*Objective:* Gather each line of the entries below that contains the word "This".

Dataset items:

* * * * * * *

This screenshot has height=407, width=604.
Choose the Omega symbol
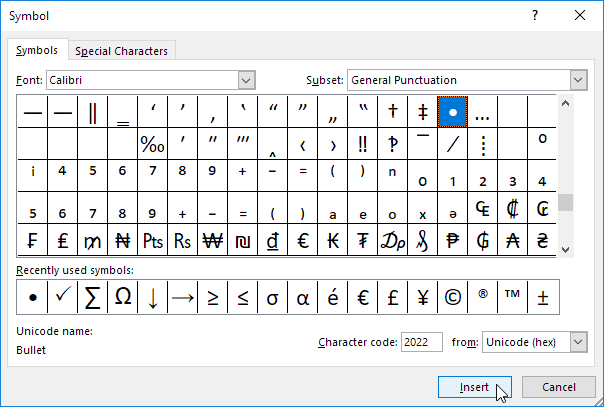tap(123, 297)
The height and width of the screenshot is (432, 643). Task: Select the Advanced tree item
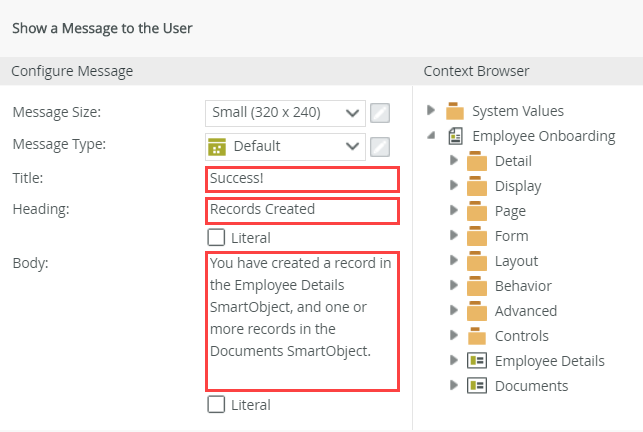(x=525, y=311)
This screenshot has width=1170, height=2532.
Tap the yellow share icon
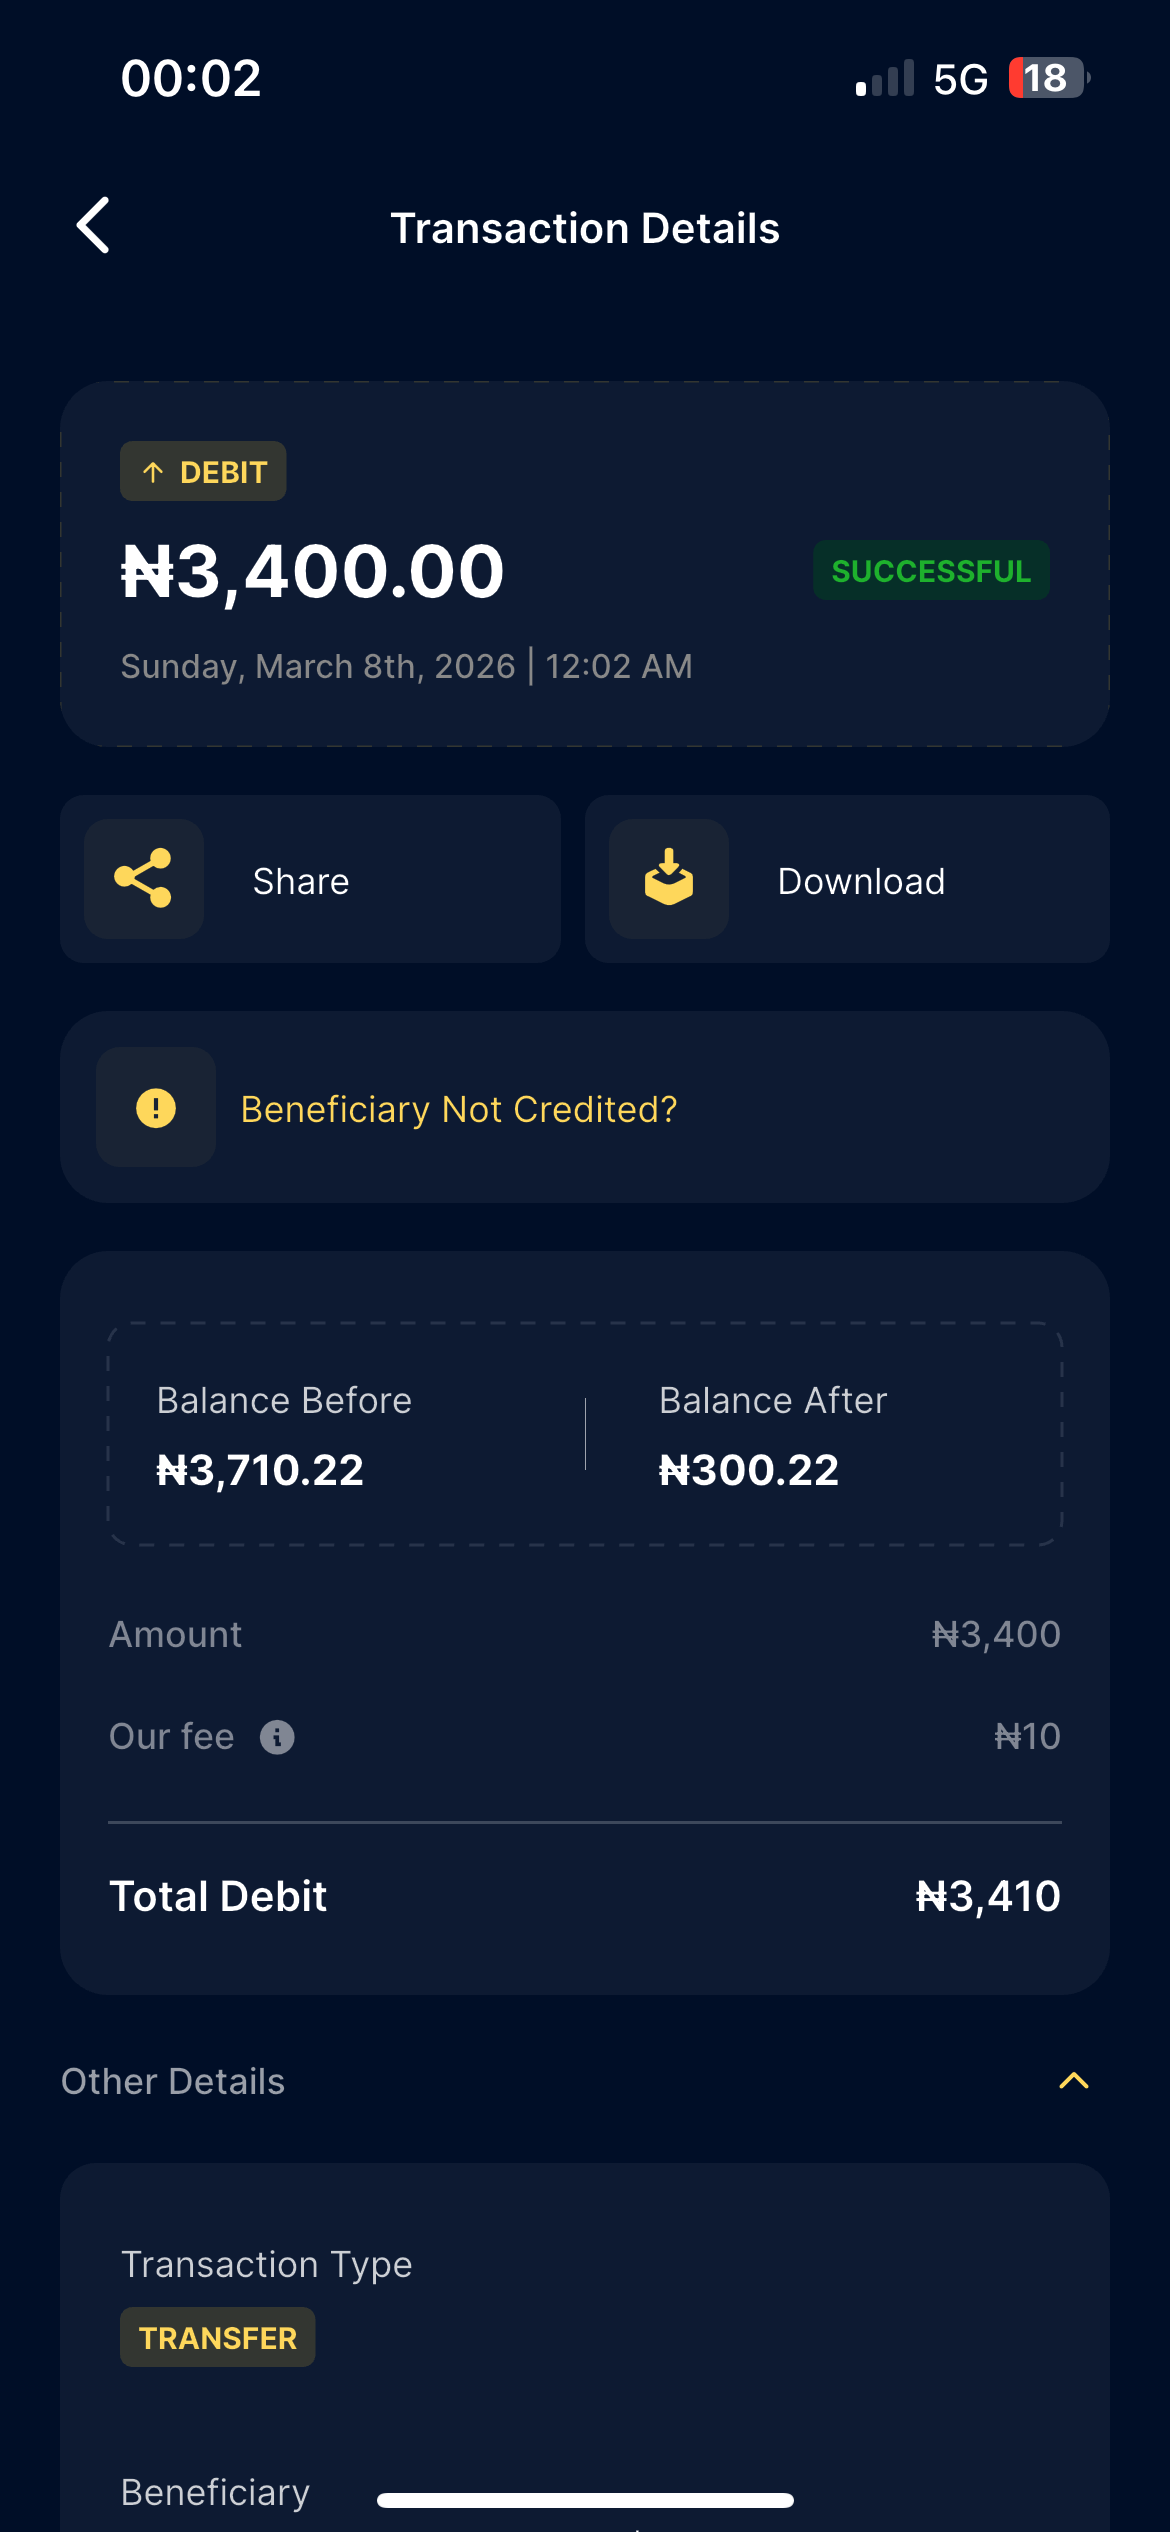click(x=144, y=879)
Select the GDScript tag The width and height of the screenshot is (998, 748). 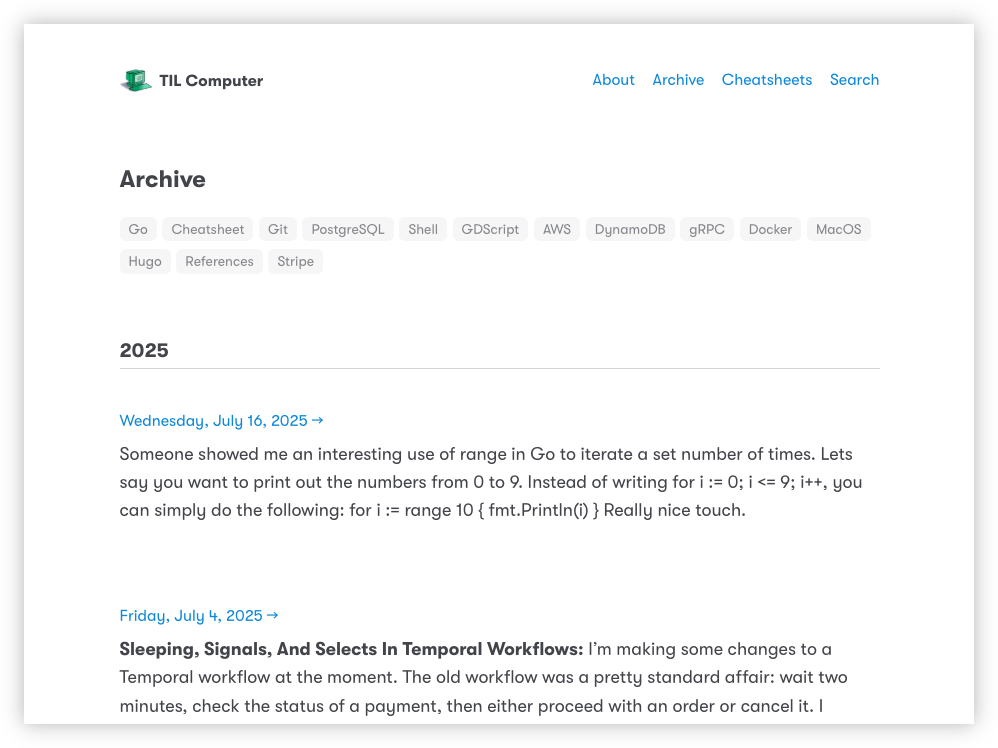pyautogui.click(x=490, y=229)
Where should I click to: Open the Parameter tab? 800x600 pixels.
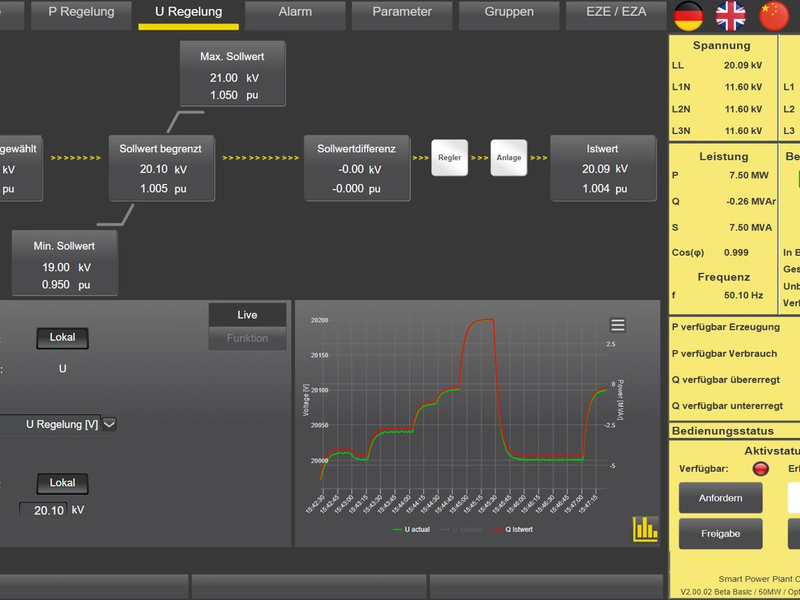pyautogui.click(x=402, y=13)

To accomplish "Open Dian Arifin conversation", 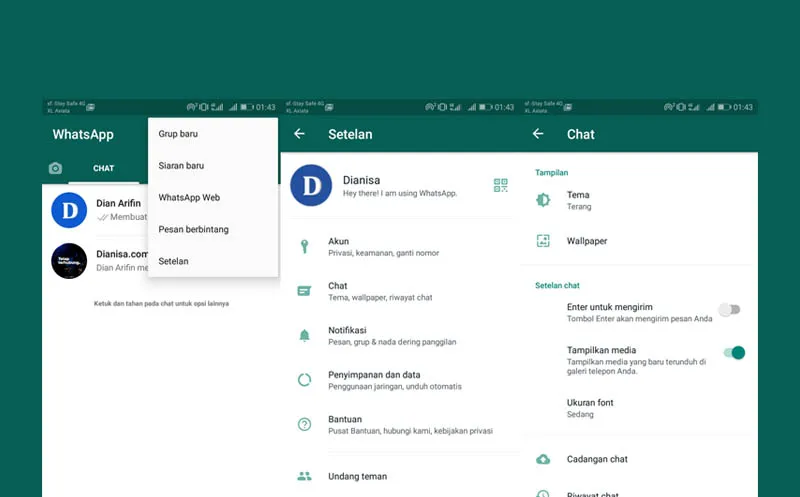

* * * * * * *

*Result of the task:*
This screenshot has height=407, width=604.
This screenshot has width=1170, height=2532.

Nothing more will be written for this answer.